(Data entries)
· · · · · · ·

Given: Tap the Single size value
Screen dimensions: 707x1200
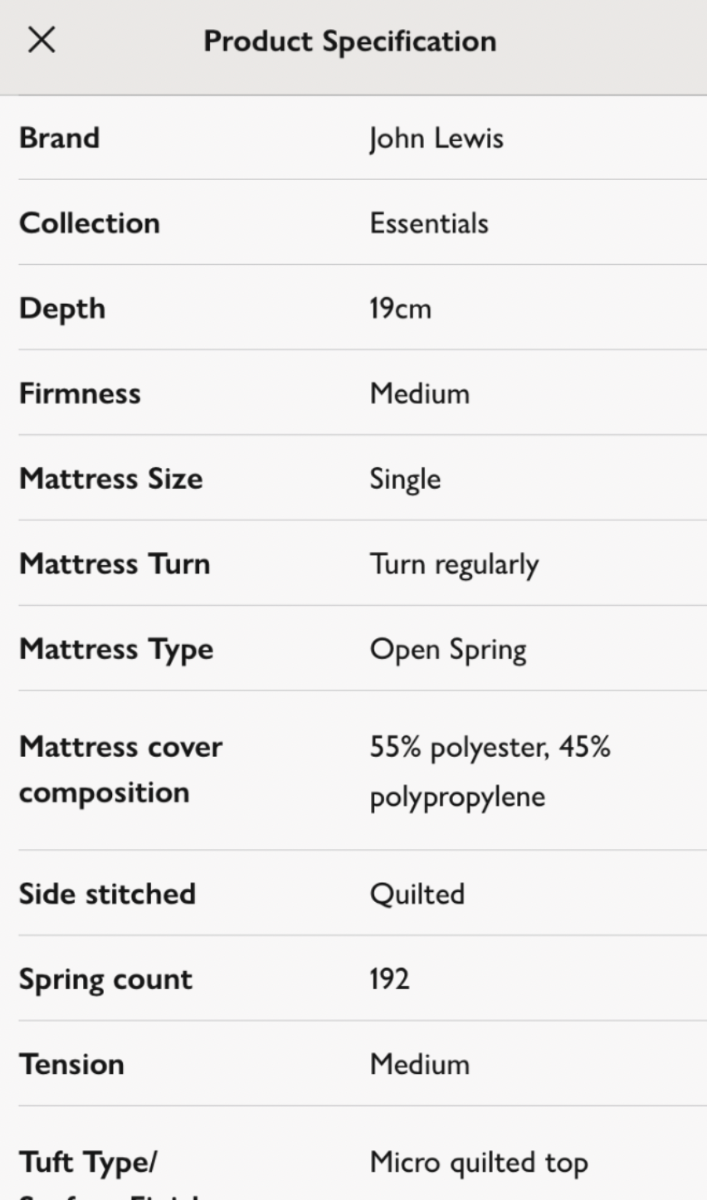Looking at the screenshot, I should click(405, 479).
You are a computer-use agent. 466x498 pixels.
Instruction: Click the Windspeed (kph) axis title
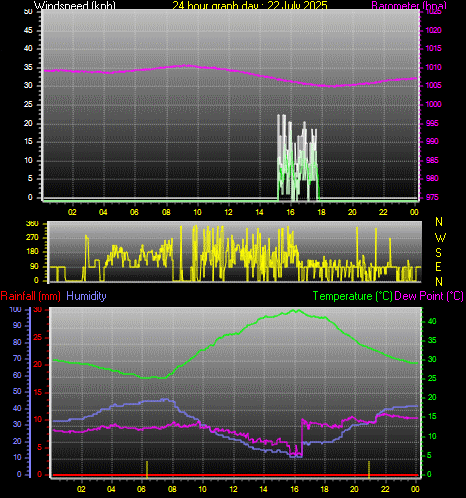(75, 5)
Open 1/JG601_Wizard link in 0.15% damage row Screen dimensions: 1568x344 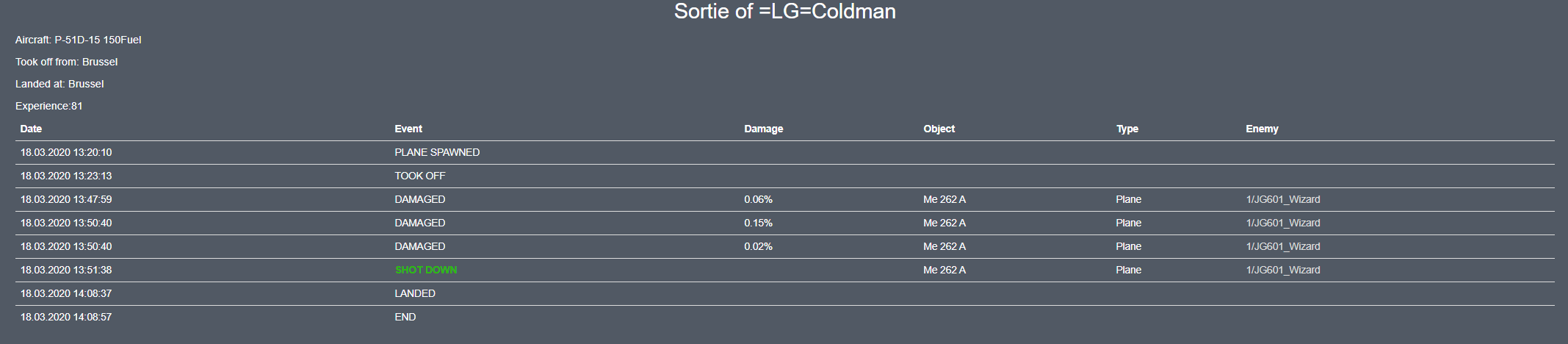[1282, 223]
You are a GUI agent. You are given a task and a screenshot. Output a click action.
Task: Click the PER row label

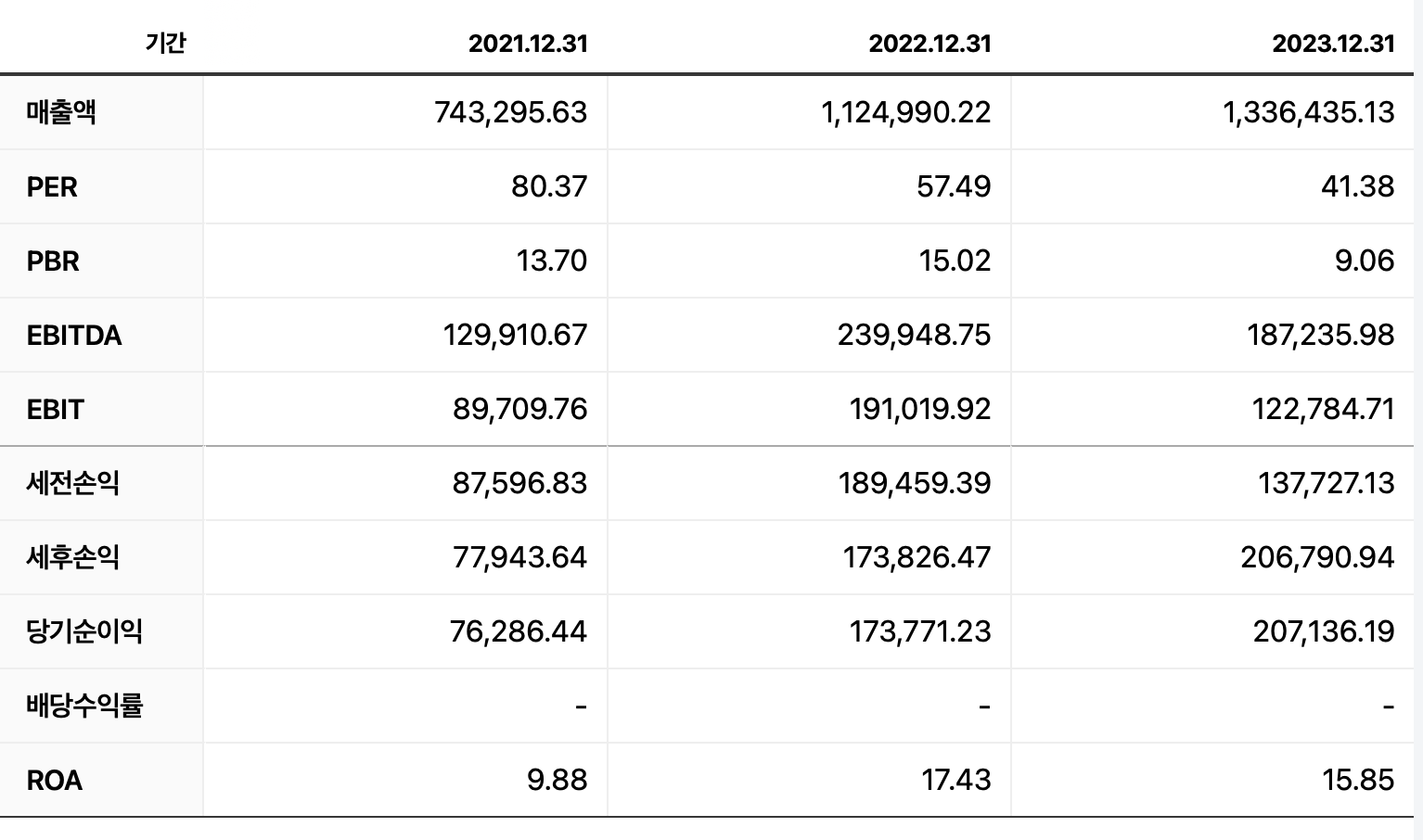(x=52, y=186)
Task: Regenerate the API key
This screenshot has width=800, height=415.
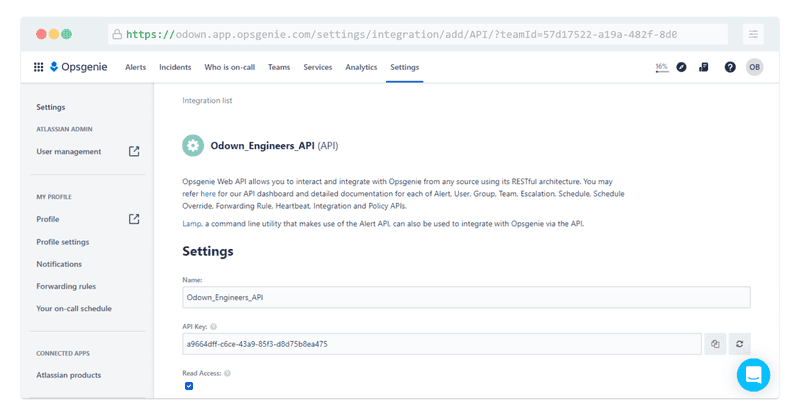Action: coord(740,344)
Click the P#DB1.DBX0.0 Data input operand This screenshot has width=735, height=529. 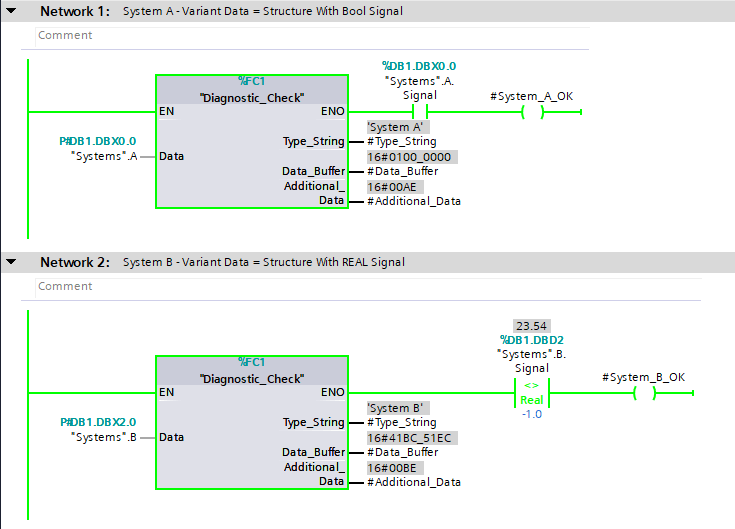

· · · · · · ·

**What the task asks:** Count every line of the records above in which the string "agent" appears. The number alone is to be given.

**Completed task:** 2